For as much as I absolutely love it, the experience of changing location [and the lurch I find myself in during the days before I move] terrifies me. I've said far too many goodbyes over the past few days, and the weight of the future au revoir's is starting to overwhelm me. I am not ready to leave this city, region, or country. Saturday night I went to nº 23, where I said goodbye to two of my better "French friends." Beer, crying, dancing, smiling, laughing, shouting, hugging, kissing, more dancing and laughing, and finally we faded into the roar of the dancing crowd. It still hasn't really set in.
Lately I've been feeling like something of a trampoline. Or, something that hopes it is lucky enough to have the same characeristics as a trampoline. Every bit of me feels like its being tugged in a hundred different directions. I'm incredibly tense, but keeping it together. I feel the weight and power it has over me, but this tension is firm and not going anywhere. I've been able to spring back into shape after the blows I've been dealt most recently. My head would probably even stay on straight if I were confronted with more than I am handling now. But let's not test that theory, not just yet...
I'm also feeling like life is something of an accordion, and I am at the end of the longest "inhale" that my particular instrument has ever experienced. The bellows can handle no more, a rip or tear is almost imminent. I say inhale, instead of exhale, for a reason. Holding my breath in a car while driving through a tunnel has become almost second nature. But sometimes that driver in front of you is going so, so, so slow, or the tunnel is so, so, so long, and all I can do to hold on to the wheel is inhale the tiniest bits of oxygen in order to be able to tell myself I'm not "cheating" on this self-imposed breath-holding game.
I have been holding my breath for a very, very long time.
This impending exhale will be one of tornado-like force, and waterspout-like beauty. Nothing will be destroyed, per se, but landscapes will change rapidly and everything will look the same but feel different. And the notes from the accordion will be a beautiful release that will most surely flow into another inhale.
Leaving places is never easy for me.
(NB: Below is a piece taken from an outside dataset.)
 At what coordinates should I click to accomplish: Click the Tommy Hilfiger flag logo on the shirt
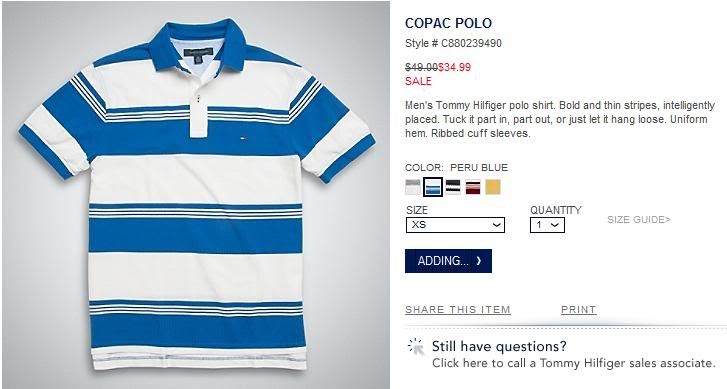(x=242, y=137)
I wish I could just... be content. I feel better when I'm in motion, even if I'm only moving for the same of motion itself. Gah, I miss my bicycle. Being in such a different culture for so long has revealed to me many aspects of being an American that I absolutely love. I can't wait to be home and explore those aspects of life.
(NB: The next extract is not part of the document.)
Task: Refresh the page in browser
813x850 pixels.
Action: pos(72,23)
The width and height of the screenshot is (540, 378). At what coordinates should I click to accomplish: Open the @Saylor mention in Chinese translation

Studying abroad has, in some ways, felt like living on the moon. The most beautiful landscapes I've ever known. As a child, I never imagined being able to actually live here, especially not for as long as I've had the chance to. But here I am, on the moon, which is fully-inhabitable, despite my original fears. I'm looking out at the other stars, and they're not so far. But to get to them I've got to leave here, and, more importantly, take myself even farther away from home. My heartstrings are so tied to Oregon, to the idea of "home" that it represents in my mind. But at the same time, I've got to know what else is out there. My heart will never be content if I don't reach as far as I can.
A week from today I will no longer be Poitevine. Well, I'll always be Poitevine, but my residency will return to Oregonian, and after a few weeks of limbo, my feet will feel Oregon soil beneath them.